=== YOUR TASK ===
For this exercise, repeat the listing below from its first line through the line containing "Given: Open the", exactly as written.
----
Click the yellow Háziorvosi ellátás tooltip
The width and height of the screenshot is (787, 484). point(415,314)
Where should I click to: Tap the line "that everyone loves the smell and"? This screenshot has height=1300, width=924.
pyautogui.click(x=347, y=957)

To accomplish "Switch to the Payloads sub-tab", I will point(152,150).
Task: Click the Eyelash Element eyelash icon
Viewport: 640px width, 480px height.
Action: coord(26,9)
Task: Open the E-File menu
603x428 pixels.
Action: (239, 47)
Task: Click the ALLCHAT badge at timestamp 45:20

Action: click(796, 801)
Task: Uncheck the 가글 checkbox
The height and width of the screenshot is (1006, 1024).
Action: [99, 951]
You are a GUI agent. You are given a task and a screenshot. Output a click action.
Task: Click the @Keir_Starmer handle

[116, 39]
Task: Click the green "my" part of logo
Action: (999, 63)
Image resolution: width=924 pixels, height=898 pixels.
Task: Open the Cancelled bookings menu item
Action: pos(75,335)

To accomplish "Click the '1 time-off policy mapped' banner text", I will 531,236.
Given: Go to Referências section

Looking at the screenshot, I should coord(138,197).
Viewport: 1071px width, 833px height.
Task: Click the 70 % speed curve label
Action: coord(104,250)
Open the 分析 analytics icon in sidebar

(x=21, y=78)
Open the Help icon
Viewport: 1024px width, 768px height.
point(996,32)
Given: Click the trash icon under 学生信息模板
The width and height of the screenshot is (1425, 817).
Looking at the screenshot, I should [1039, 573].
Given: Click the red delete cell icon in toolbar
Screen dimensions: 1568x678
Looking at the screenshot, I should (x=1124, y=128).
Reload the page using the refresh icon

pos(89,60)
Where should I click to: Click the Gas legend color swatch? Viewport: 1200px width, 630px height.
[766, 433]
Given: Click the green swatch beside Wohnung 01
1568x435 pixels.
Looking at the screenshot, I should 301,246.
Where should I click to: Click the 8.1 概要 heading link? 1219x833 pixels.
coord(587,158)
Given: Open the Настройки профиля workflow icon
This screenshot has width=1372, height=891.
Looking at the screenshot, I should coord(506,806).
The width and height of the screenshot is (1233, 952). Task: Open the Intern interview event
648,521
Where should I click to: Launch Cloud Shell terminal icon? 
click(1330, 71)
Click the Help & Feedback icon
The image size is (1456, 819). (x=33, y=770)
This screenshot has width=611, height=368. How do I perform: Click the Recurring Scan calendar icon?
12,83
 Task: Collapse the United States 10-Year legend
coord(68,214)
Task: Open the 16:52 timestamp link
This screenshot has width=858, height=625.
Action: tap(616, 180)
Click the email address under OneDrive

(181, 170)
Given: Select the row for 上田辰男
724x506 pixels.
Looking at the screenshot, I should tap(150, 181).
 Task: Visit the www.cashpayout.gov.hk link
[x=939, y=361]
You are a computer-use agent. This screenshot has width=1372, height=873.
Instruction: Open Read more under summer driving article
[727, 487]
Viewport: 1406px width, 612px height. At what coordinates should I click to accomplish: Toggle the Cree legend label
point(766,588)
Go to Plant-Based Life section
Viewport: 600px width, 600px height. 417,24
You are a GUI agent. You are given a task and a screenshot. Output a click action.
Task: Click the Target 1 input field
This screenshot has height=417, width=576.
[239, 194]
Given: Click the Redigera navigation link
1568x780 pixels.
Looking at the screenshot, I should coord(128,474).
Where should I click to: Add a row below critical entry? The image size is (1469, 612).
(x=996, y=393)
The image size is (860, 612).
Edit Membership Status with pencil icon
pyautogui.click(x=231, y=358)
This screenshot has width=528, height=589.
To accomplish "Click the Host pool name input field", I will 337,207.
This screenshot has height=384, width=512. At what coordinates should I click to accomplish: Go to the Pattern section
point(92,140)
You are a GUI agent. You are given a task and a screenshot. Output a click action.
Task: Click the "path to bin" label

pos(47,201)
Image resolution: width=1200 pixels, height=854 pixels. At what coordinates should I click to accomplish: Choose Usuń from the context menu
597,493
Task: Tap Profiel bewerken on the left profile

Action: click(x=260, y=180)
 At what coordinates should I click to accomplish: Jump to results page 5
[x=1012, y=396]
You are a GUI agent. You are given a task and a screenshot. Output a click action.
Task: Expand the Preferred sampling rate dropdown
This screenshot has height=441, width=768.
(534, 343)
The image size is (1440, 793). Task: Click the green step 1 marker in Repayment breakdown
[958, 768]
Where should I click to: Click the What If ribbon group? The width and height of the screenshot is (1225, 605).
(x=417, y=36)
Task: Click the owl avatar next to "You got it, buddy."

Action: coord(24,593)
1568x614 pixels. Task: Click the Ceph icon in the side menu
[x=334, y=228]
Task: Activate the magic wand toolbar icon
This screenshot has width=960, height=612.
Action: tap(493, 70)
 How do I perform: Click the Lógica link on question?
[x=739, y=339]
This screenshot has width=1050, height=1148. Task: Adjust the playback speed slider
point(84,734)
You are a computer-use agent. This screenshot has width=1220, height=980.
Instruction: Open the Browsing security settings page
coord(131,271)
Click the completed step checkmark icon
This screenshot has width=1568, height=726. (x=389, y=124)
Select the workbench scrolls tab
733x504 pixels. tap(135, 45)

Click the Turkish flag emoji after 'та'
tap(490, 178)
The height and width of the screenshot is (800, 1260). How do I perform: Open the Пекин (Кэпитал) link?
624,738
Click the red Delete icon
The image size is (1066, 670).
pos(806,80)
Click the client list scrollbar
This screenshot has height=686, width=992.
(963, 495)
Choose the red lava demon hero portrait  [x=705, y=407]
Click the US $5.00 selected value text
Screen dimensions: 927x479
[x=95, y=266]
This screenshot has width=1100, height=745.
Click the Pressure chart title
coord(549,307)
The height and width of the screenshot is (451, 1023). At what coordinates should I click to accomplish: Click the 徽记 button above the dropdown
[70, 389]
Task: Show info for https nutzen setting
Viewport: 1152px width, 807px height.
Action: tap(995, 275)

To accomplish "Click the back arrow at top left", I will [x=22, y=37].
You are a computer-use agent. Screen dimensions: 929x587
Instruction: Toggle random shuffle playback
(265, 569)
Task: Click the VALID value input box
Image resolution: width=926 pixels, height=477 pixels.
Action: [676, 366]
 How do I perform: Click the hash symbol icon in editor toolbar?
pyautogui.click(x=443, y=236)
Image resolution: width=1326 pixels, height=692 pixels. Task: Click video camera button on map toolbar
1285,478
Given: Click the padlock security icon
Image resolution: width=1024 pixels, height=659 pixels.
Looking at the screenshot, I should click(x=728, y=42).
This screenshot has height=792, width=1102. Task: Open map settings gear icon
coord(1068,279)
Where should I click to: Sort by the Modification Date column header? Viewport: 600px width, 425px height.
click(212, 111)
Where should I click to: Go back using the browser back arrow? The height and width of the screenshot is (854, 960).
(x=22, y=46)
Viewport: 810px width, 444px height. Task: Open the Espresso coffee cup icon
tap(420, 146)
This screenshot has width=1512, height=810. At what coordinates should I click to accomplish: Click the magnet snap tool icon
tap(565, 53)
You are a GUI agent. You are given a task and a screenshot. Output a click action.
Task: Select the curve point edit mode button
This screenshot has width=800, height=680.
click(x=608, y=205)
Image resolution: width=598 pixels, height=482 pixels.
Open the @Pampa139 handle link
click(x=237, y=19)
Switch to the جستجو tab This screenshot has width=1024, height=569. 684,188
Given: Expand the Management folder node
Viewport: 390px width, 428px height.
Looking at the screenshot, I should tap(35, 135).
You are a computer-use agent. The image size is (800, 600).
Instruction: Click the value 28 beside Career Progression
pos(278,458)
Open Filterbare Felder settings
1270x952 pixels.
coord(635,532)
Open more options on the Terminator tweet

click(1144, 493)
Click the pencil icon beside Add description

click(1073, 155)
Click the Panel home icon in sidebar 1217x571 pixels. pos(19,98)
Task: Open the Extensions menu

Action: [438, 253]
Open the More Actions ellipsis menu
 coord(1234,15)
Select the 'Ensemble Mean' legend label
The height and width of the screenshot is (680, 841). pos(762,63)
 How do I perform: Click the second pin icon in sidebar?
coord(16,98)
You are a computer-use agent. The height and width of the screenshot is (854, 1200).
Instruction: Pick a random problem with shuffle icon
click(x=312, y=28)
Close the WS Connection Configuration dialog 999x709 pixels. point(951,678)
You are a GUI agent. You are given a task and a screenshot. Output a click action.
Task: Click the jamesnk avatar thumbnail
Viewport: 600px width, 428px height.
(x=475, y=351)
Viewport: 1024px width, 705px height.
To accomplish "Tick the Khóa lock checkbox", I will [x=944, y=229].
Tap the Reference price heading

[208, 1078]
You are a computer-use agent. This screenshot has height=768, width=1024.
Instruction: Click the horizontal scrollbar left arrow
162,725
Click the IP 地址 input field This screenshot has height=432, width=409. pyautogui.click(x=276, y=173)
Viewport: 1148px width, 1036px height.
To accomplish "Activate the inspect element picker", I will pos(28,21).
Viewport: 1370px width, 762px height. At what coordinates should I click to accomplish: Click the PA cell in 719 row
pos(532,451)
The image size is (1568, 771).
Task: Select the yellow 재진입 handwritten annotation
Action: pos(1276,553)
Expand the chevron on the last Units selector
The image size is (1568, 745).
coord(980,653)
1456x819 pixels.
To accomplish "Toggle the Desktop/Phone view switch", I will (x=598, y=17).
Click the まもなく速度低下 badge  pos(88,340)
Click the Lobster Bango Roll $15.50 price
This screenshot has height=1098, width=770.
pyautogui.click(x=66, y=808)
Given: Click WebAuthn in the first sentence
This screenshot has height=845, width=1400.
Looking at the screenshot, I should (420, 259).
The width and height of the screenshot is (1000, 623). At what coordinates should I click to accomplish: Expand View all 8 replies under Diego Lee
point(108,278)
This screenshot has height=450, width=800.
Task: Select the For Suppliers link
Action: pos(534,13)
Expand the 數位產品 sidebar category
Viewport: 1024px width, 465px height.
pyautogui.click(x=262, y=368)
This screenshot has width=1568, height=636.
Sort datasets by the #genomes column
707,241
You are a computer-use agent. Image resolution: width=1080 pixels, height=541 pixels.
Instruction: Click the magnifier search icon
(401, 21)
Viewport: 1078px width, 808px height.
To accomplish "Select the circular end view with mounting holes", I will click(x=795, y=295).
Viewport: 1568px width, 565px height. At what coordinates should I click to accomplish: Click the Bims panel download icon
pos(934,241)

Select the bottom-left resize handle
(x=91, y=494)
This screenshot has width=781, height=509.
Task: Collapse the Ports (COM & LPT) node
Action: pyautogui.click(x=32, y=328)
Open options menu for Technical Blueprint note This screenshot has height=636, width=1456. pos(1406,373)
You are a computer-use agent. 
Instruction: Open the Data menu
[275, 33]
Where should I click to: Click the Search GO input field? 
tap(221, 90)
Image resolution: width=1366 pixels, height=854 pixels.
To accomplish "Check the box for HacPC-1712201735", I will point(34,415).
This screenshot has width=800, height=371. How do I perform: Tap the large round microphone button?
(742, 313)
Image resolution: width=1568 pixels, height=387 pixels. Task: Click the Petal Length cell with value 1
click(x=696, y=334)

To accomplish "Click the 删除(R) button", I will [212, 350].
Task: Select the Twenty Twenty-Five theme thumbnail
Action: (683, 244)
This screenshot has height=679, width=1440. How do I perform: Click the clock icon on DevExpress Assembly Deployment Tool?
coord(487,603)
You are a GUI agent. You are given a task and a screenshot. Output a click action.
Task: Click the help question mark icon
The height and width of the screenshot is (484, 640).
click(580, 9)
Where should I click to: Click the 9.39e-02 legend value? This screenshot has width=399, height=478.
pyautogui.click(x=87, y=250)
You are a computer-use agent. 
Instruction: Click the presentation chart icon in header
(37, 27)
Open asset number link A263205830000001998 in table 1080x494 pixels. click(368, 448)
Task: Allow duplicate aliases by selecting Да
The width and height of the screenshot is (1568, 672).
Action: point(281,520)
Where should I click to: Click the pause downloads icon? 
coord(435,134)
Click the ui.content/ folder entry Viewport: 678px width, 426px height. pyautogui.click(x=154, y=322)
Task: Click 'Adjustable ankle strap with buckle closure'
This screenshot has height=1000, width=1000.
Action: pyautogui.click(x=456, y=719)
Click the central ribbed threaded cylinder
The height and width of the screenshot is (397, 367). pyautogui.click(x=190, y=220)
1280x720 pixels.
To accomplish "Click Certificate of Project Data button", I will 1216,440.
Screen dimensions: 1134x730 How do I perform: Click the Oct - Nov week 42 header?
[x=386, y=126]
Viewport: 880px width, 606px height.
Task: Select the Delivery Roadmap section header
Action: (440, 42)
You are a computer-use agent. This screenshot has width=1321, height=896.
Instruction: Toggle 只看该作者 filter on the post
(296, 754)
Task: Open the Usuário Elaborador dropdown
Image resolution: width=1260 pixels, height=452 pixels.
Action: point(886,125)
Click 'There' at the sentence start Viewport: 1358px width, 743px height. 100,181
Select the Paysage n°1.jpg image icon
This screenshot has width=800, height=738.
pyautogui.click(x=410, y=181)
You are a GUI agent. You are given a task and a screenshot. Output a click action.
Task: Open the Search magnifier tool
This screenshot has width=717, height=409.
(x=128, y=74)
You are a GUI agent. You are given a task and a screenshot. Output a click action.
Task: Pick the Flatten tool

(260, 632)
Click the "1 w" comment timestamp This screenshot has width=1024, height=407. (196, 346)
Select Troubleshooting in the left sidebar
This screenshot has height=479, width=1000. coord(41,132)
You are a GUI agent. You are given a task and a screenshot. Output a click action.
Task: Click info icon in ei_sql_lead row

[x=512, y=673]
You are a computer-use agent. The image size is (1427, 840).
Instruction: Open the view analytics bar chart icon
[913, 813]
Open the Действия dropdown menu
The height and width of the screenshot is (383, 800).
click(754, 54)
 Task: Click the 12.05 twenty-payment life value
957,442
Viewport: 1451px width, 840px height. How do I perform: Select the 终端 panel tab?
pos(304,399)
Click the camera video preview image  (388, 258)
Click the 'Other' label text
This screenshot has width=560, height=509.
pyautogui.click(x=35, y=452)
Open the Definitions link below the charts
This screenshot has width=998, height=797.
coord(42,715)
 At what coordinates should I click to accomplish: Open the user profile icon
----
=== RESPONSE TO THE TASK ===
Click the yellow Háziorvosi ellátás tooltip
The width and height of the screenshot is (787, 484). point(415,314)
Where should I click to: Tap the line "that everyone loves the smell and"? This screenshot has height=1300, width=924.
pyautogui.click(x=347, y=957)

To accomplish "Switch to the Payloads sub-tab", I will point(152,150).
Task: Click the Eyelash Element eyelash icon
Viewport: 640px width, 480px height.
Action: coord(26,9)
Task: Open the E-File menu
603x428 pixels.
Action: (239, 47)
Task: Click the ALLCHAT badge at timestamp 45:20

Action: click(796, 801)
Task: Uncheck the 가글 checkbox
The height and width of the screenshot is (1006, 1024).
Action: [99, 951]
You are a GUI agent. You are given a task and a screenshot. Output a click action.
Task: Click the @Keir_Starmer handle

[116, 39]
Task: Click the green "my" part of logo
Action: (999, 63)
Image resolution: width=924 pixels, height=898 pixels.
Task: Open the Cancelled bookings menu item
Action: pos(75,335)

To accomplish "Click the '1 time-off policy mapped' banner text", I will 531,236.
Given: Go to Referências section

Looking at the screenshot, I should coord(138,197).
Viewport: 1071px width, 833px height.
Task: Click the 70 % speed curve label
Action: coord(104,250)
Open the 分析 analytics icon in sidebar

(x=21, y=78)
Open the Help icon
Viewport: 1024px width, 768px height.
point(996,32)
Given: Click the trash icon under 学生信息模板
The width and height of the screenshot is (1425, 817).
Looking at the screenshot, I should [1039, 573].
Given: Click the red delete cell icon in toolbar
Screen dimensions: 1568x678
Looking at the screenshot, I should (x=1124, y=128).
Reload the page using the refresh icon

pos(89,60)
Where should I click to: Click the Gas legend color swatch? Viewport: 1200px width, 630px height.
[766, 433]
Given: Click the green swatch beside Wohnung 01
1568x435 pixels.
Looking at the screenshot, I should 301,246.
Where should I click to: Click the 8.1 概要 heading link? 1219x833 pixels.
coord(587,158)
Given: Open the Настройки профиля workflow icon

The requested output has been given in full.